The concentration of N in the leaves of the M. maximus was significantly higher when the grass was integrated into the SPS rather than in monoculture (Table 3). This suggests that there was a transfer of the N fixed by the legume to the grass. Furthermore, the grass in the SPS showed a lower ¹⁵N abundance than that in the monoculture, further evidence for fixed N transfer to the grass in the SPS. The experiment was installed three years before the samplings, so this transfer may have been from senescent leaves, nodules and roots of the Leucaena, rather than any direct transfer. As Peoples et al. (2015) [38] have explained, because of the many N transformations/translocations in the soil/plant system which incur N isotope fractionation, the N transfer cannot be reliably quantified using ¹⁵N natural abundance data.

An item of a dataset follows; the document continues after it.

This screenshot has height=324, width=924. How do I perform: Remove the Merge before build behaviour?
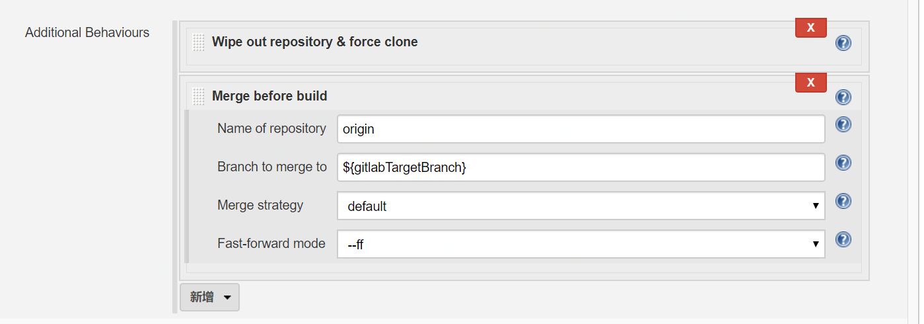click(810, 83)
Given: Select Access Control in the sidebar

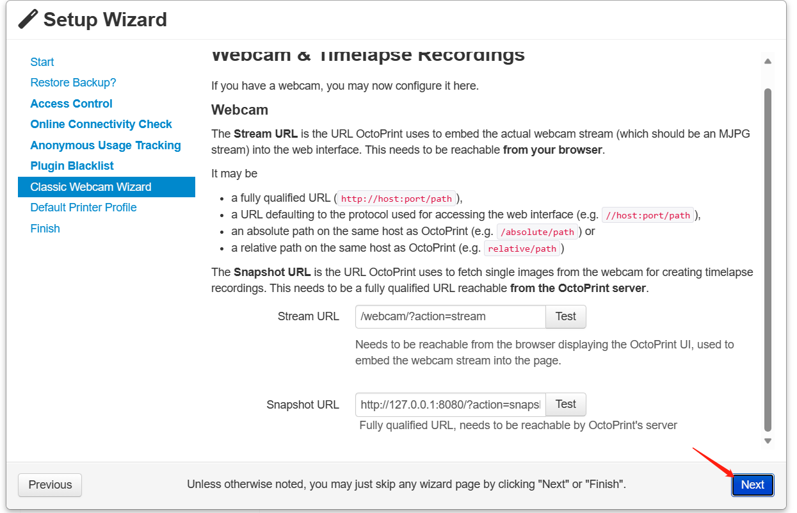Looking at the screenshot, I should (x=71, y=104).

The evaluations of the contributions on BNF (kg N ha⁻¹ year) indicate the ability of L. leucocephala to fix large amounts of N, between 77 and 80 kg N ha⁻¹ in a 50-day period in the rainy season. Other authors have found that Leucaena can obtain up to 285 kg N ha⁻¹ year for fields sown at high densities [39,40,41,42]. BNF that occurs in SPS can maintain productive pastures that currently require an annual application of nitrogen fertilizers of 140–200 kg ha⁻¹ year [43]. For alternative systems using forage maize, up to 325 kg N ha⁻¹ year are being applied. The substitution of the large annual applications of N fertilizer by BNF has very positive economic consequences for producers as well as reducing the possible negative environmental impacts.

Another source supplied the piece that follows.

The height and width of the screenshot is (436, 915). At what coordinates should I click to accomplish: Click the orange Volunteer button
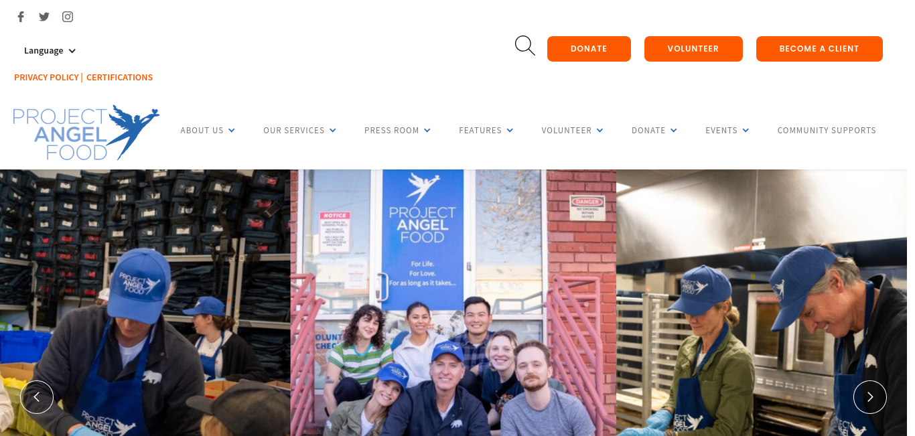click(693, 49)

The increase in N concentration (crude protein content) of the grass by up to 28% when associated with the legume improves nutritional quality in SPS pastures over that in grass-alone pastures. This increase in N content can be attributed to the transfer of N by L. leucocephala. Blair et al. (1990) [44] and Jayasundara et al (1997) [45] reported a 7.6% and 21% N transfer, respectively, of N from the legume to the grass. Increasing the amount and quality of the fodder considerably reduces the time taken for pasture animals to gain weight [46]. In the case of dairy cattle, with SPS it is possible to achieve important increments in milk production without the use of concentrates.

5. Conclusions

Crossbred cows grazing a silvopastoral system which incorporated L. leucocephala and M. maximus, showed higher milk production than cows grazing pastures in a monoculture, probably as a response to the higher supply of microbial crude protein to the small intestine and to the improved overall N balance of the cows. The silvopastoral system produced similar quantities of forage compared to the monoculture pasture system, but with a higher crude protein content. Leucaena in the SPS can assimilate above 80% of its N from biological N₂ fixation and the results suggested that there was a considerable transfer of fixed N to the grass. Cutting of the legume and grass at 50-day intervals increased fodder production per cut, but when calculated on an equal time basis, it was found that there was a higher quantity and proportion of high-crude protein legume forage with the 35-day cutting interval.